2.  Static abs – These are very important do to before and after pregnancy.  Avoid any crunches ( super important after delivery as well).  When we are in are 3rd trimester the abdominus recti muscle that run the length of the abdomen down the center line over the belly button, have a tendancy to separate as our bellies expand.  They may also separate during delivery.  This is called diastasis recti.  The muscles can be drawn back together after delivery with proper exercises and avoiding crunching movements that push the muscles outward.  When sitting up it is important to roll to the side first like when you get out of bed.  Also, when you cough or sneeze hold in your abdominal muscles.

  • Sitting on your knees on a block or leaning against a wall with slightly bent knees, begin with a kegel and hold the energy in at the pelvis.
  • Then draw in the abdomen muscles from the bottom up and hold these as well for 10 seconds.  With your hands on your side rib cage draw the energy from the outside toward the center hugging in toward the midline.
  • Then do 10 small inward pulses.
  • Release and relax.
  • Repeat 3-10 repetitions working your way up.

3.  Sidecore Abs

  • Lie on one side, placing bottom hand in front of you pressing the palm into the floor, the other hand supports the head gently.
  • Lift both legs to engage your side abdominal (obliks).  Hold there and then pulse the legs up on small movements 10-30 times.  Release.
  • Bring both legs up again hold top leg up and pulse bottom leg in small movements up and down 10-30 times.  Release.
  • Bring both legs up and hold bottom leg steady as you pulse the top leg 10-3- times.  Release and switch sides.
  • Clam shell – bend both knees (still on side) and lift top knee toward the sky and then down toward the knee 10-30 times.

Pranayama to Avoid:

Kapalabhati

Bastrika after 5 months

Khumbhaka – breath retention, avoid holding the breath during pregnancy

Suggested Pranayama:

Deep belly breathing:

  • Sit or lie in a comfortable position with spine in good alignment.
  • Close your eyes, place hands on the belly
  • Breath into the belly expanding the abdomen as if expanding a balloon.  Long slow inhale.
  • Exhale at the same rate drawing the belly to the spine.
  • Think about abundance and love as you focus on the breath.

Ovarian Breath:

  • Gently start moving the breath in and out.  Let your energy flow up the spine on the inhale and down the front on the exhale.
  • Imagine your uterus is a golden bowl.  Let that bowl fill up with loving energy and draw that energy up your back to the crown of your head on the inhale.
  • On each exhale, let that golden light flow over your head, down into your heart area opening the heart, and back down into the belly.

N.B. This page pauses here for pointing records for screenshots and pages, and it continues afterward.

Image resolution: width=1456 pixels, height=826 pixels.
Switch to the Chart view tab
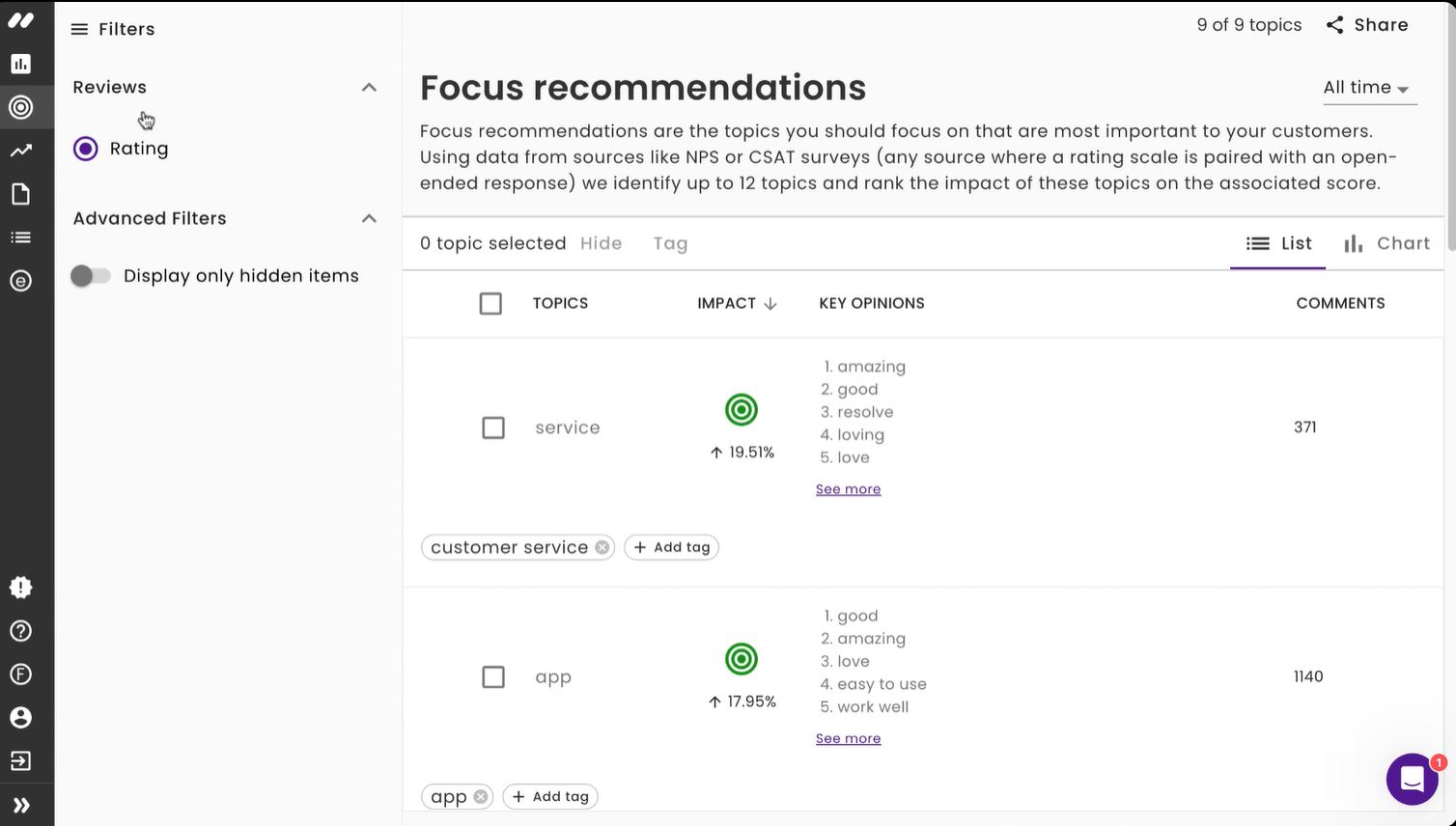(x=1386, y=244)
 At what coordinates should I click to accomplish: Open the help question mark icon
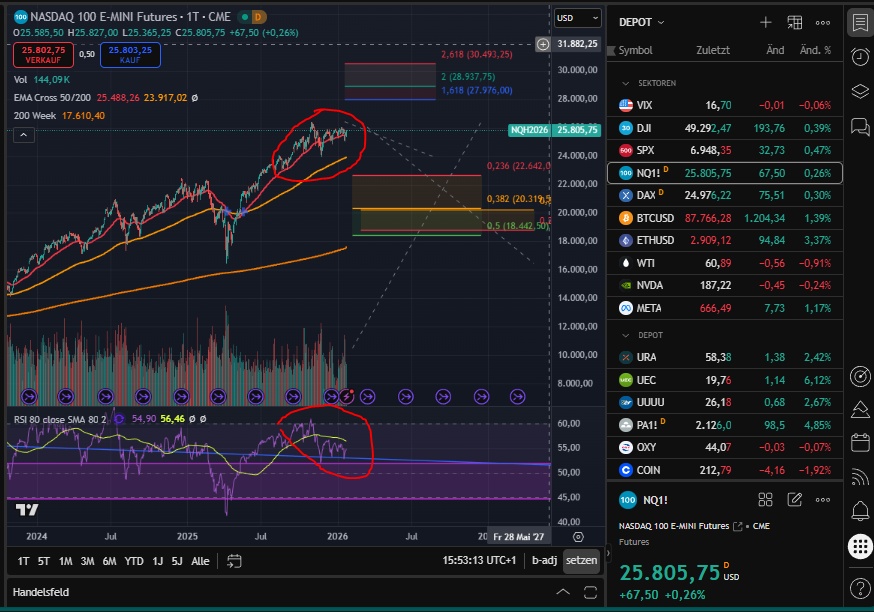(859, 588)
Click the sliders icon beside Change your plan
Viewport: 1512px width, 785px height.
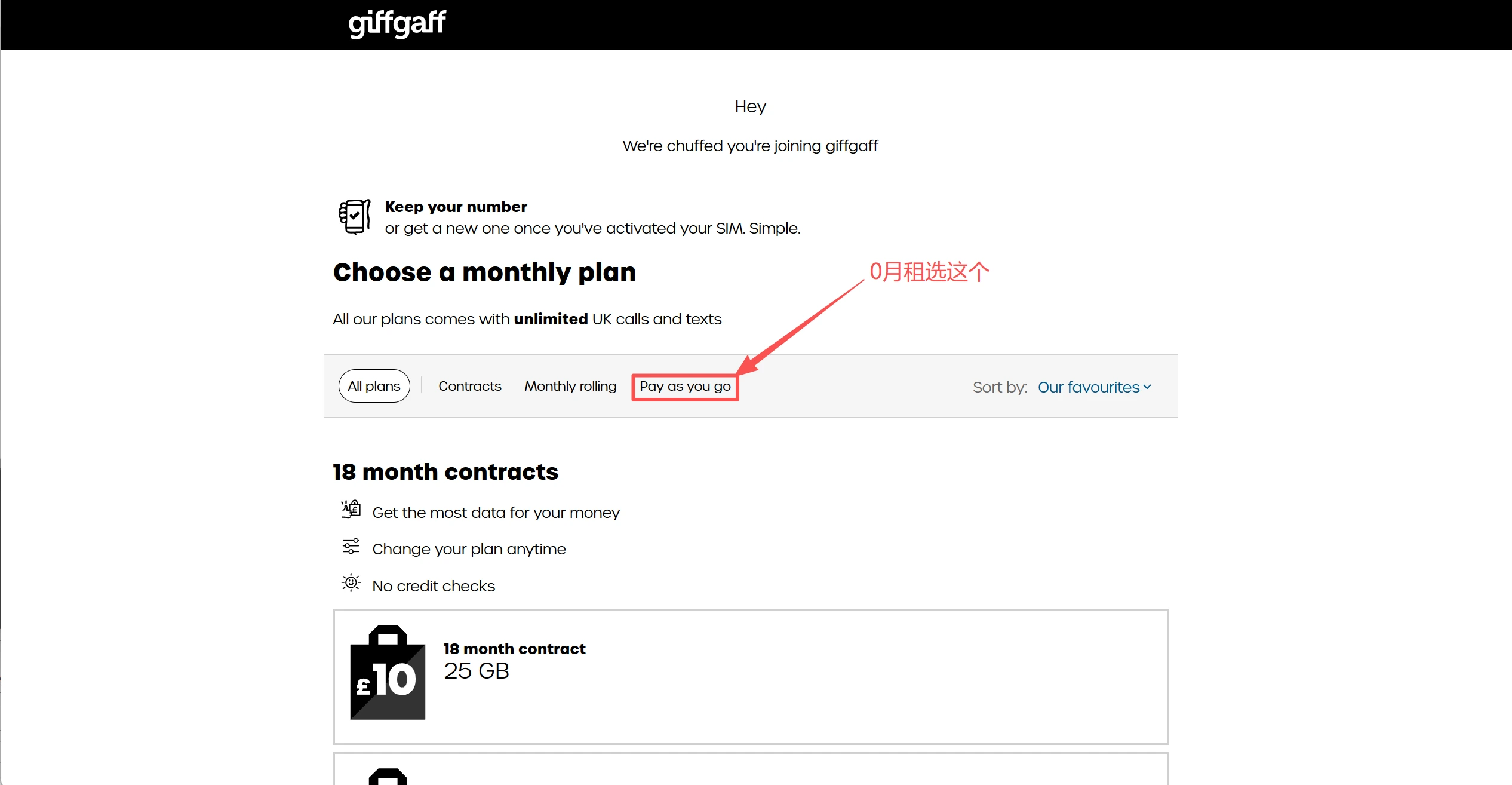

Ujjayi breath- Ocean breath:  Use this during your yoga practice to help maintain a focus on the breath.  This will help you create a steady flow of breath and energy throughout your practice.

  • Inhale and exhale deeply through the mouth while constricting the back of the throat so the breath makes a sound like an ocean wave.
  • To initially obtain this breath, start with the mouth open and make a HAAHH sound as you exhale, and an AHHH sound on the inhale for 3-5 breaths.  Then close the mouth and breathing through the nose continue making the HA and AH sounds.  It is like a darth radar breath.  It does not need to be super intense, just enough that you can hear the breath.

Sleep Breath:

  • Inhale at your normal rate a deep breath.
  • On the Exhale slowly release so the exhale is longer than the inhale
  • Try to increase the length of the exhale to twice as long as the inhale.
  • This is a relaxing and calming breath to calm the central nervous system and can be used before sleeping at night.